Notulensi Siaran Radio 28 September 2016 “Kewajiban dan Hak Pengguna Kendaraan Bermotor terkait Hukum Lalu Lintas di Kota Bandung”

Notulensi Siaran Radio “Pojok Hukum

 ˜ Rabu, 28 September 2016 –

Tema:

“Kewajiban dan Hak Pengguna Kendaraan Bermotor terkait

Hukum Lalu Lintas di Kota Bandung”

Oleh:

Maria Ulfah, S.H., M.Hum.,

Destri Tsurayya Istiqamah, S.H.,

dan

Lembaga Bantuan Hukum “Pengayoman

Universitas Katolik Parahyangan

 

Apabila kita ditanya mengenai kondisi lalu lintas di Kota Bandung, kemungkinan besar yang akan terbesit di benak kita semua, terutama penduduk Kota Bandung, adalah macet, jalan rusak, tidak tertib, dan berbagai ketidaknyamanan lainnya. Seolah mengamini kondisi yang dialami pengguna jalan di Kota Bandung, Waze (sebuah aplikasi navigasi berbasis GPS) merilis hasil survei yang memantapkan Indonesia dengan predikat jalanan terburuk di dunia dan tak nyaman untuk berkendara.  Waze menggunakan parameter Driver Satisfaction Index yang menempatkan lima kota di Indonesia dalam sepuluh kota paling tak nyaman untuk berkendara dan Kota Bandung, Jakarta, Denpasar, serta Surabaya berada di urutan keempat.

Masih tekait dengan ketidaknyamanan berkendara, apabila kita amati dari sudut pandang hukum, dapat terlihat bahwa tingkat kesadaran penduduk Kota Bandung terhadap peraturan berlalu-lintas masih sangat rendah.  Hal ini terlihat dari rendahnya tingkat kedisiplinan masyarakat dalam berkendara yang tentunya menimbulkan ketidaknyamanan tersendiri bagi pengguna jalan di Kota Bandung. Perilaku ketidakdisiplinan masyarakat dalam berlalu-lintas misalnya seperti mengendarai kendaraan melebihi batas kecepatan yang ditentukan, menerobos lampu lalu lintas, melewati marka pembatas jalan, tidak melengkapi alat keselamatan (helm, sabuk pengaman, dan sebagainya), spion, lampu-lampu kendaraan, ketidaklengkapan surat-surat kendaraan bermotor, tidak taat membayar pajak, dan menggunakan kendaraan tidak layak pakai.

**Bagian Data**
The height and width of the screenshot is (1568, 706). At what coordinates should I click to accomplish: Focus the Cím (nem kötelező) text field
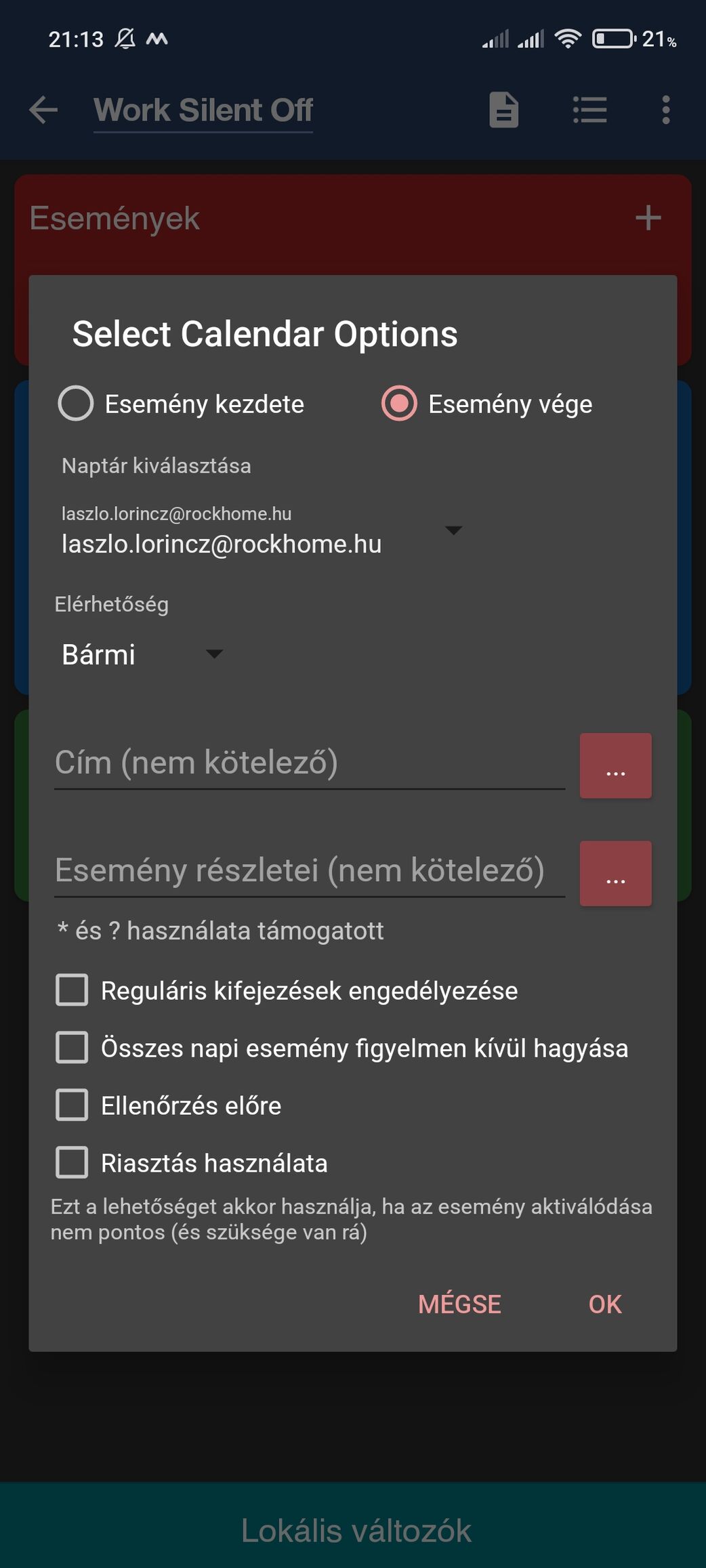coord(309,763)
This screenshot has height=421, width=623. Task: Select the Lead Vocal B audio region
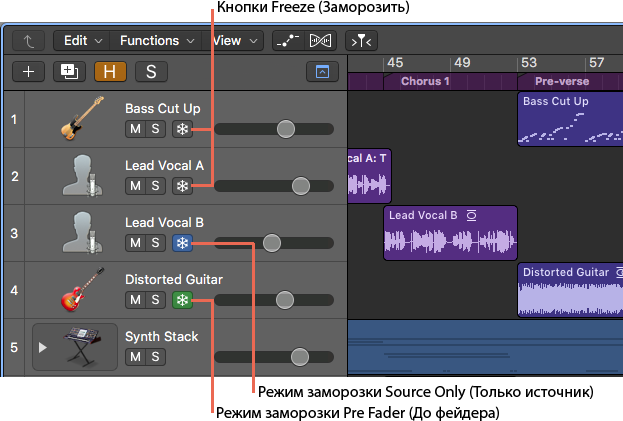click(x=450, y=233)
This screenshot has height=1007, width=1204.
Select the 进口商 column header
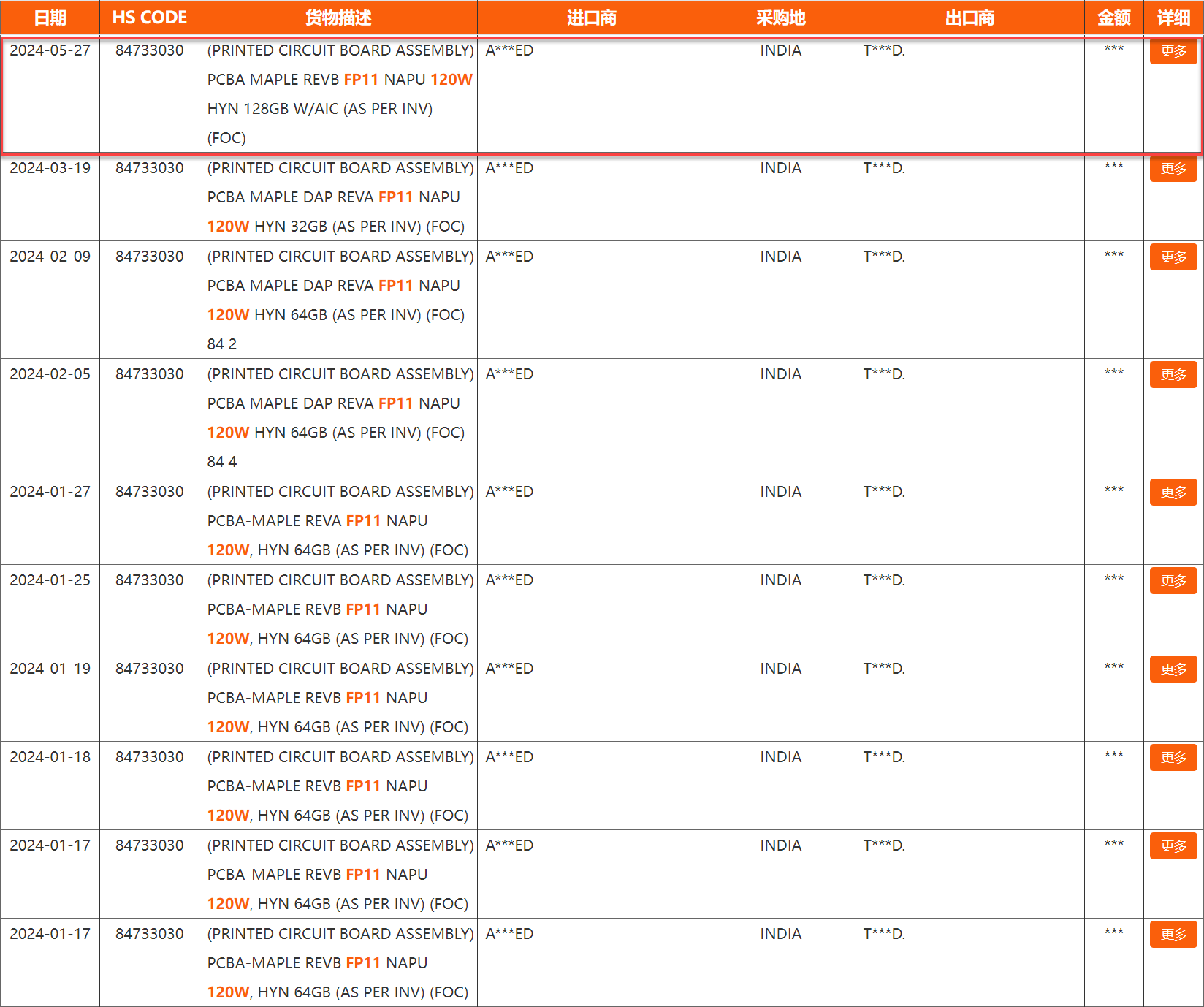coord(591,17)
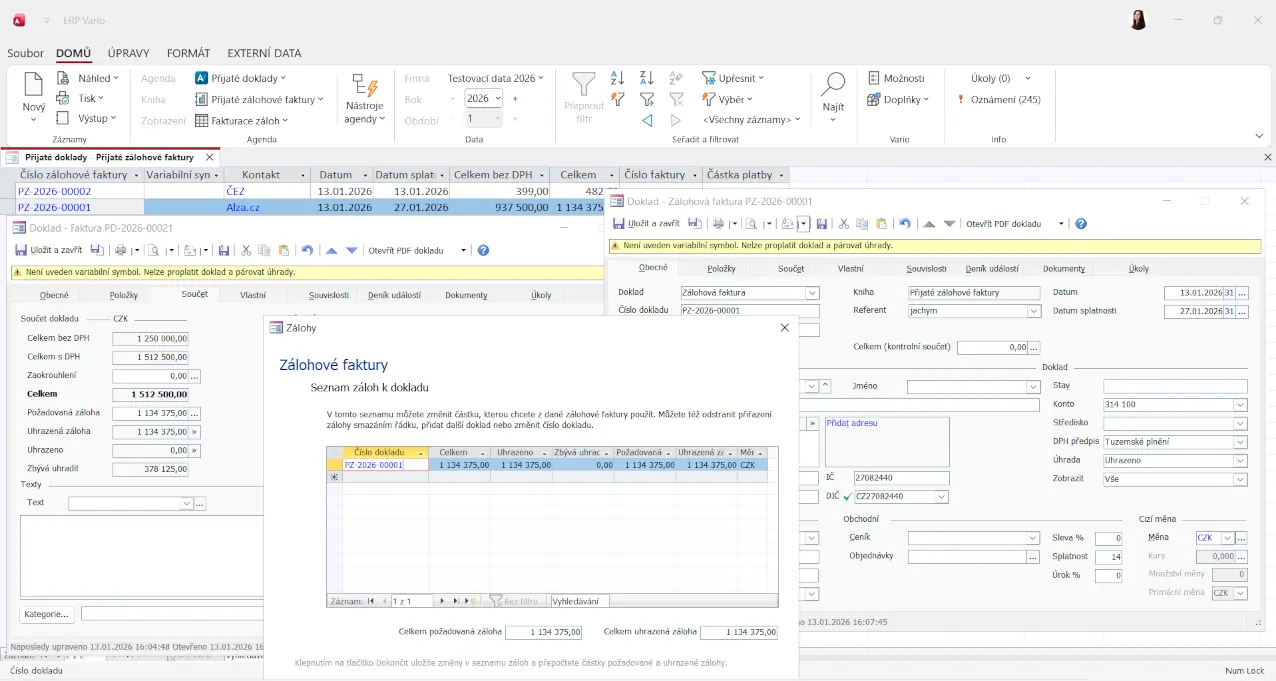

**Yang Harus Dikerjakan**
A - Tulis ulang entri dari awal sampai dengan baris yang memuat "click(x=450, y=233)", permintaannya juga. Kalikan setiap angka koordinat pada jawaban dengan 0,7 lalu bulatkan ke bilangan bulat (angka setengah dibulatkan ke atas), dan jangan sertakan gambarnya.
B - Teruskan tulisan tentang hak dan kewajiban pengguna kendaraan bermotor di Kota Bandung, mulai setelah kalimat terakhirnya.

**Hasil Tiap Tugas**
A -
The height and width of the screenshot is (1568, 706). At what coordinates should I click to accomplish: Focus the Cím (nem kötelező) text field
coord(216,534)
This screenshot has height=421, width=623. Task: Select the Lead Vocal B audio region
click(x=315, y=163)

B -
Rendahnya kesadaran masyarakat dalam berkendara dipengaruhi pula kurangnya sosialisasi terkait kewajiban-kewajiban pengguna kendaraan bermotor. Salah satu peraturan perundang-undangan yang mengatur mengenai berlalu-lintas adalah Undang-Undang Nomor 22 Tahun 2009 tentang Lalu Lintas dan Angkutan Jalan (UU LLAJ). Dalam undang-undang tersebut diatur mengenai kewajiban-kewajiban dari pengguna kendaraan bermotor, baik dari segi ketertiban dan keselamatan, penggunaan lampu utama, jalur atau lajur lalu lintas, belokan atau simpangan, kecepatan, berhenti, dan parkir. Tujuan dari UU LLAJ adalah untuk membina dan menyelenggarakan suatu lalu lintas dan angkutan jalan yang aman, selamat, tertib, dan lancar. Sedangkan ruang lingkup berlakunya UU LLAJ ini antara lain terhadap kegiatan perpindahan kendaraan, orang, maupun barang di jalan, kemudian juga kegiatan-kegiatan yang menggunakan sarana, prasarana, maupun fasilitas pendukung lalu lintas dan angkutan jalan, dan kegiatan-kegiatan yang berkaitan juga dengan registrasi dan identifikasi kendaraan bermotor dan pengemudi, pendidikan berlalu lintas, manajemen dan rekayasa lalu lintas, serta bagaimana penegakkan hukum lalu lintas dan angkutan jalan.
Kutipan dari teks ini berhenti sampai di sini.